**Task requirements**
Quote, word for word, the line containing "This screenshot has height=189, width=215." and all lines that follow it to the end of the records, with no pictures.

= Beginning of Section =

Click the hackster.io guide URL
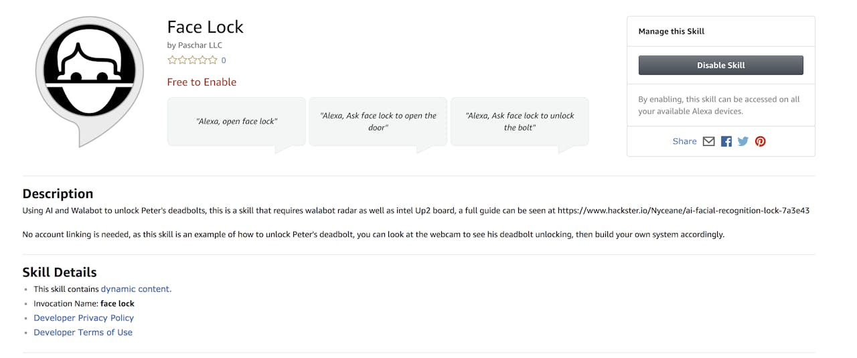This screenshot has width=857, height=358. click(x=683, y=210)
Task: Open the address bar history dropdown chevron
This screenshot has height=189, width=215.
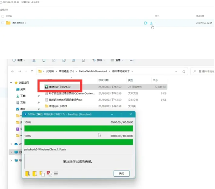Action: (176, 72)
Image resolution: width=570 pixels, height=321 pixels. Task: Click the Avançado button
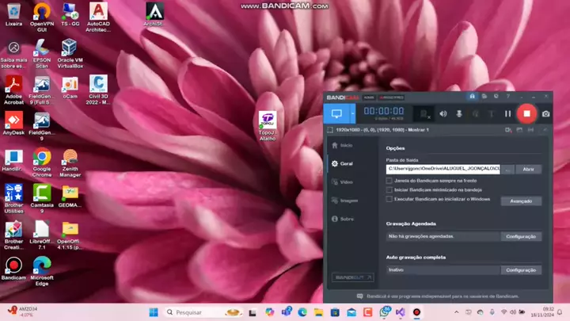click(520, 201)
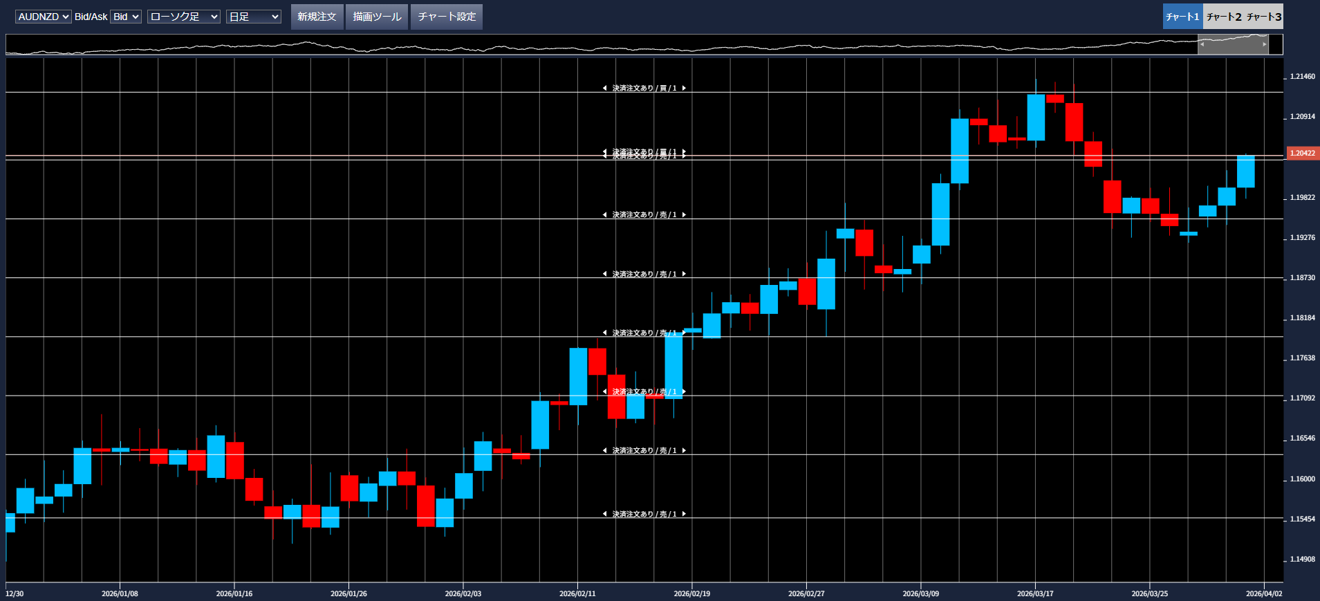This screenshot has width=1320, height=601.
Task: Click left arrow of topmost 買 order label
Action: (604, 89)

= End of Section =

**Answer for this exercise**
This screenshot has height=189, width=215.
Action: (176, 72)
Image resolution: width=570 pixels, height=321 pixels. Task: Click the Avançado button
click(520, 201)
This screenshot has width=1320, height=601.
Task: Click left arrow of topmost 買 order label
Action: (604, 89)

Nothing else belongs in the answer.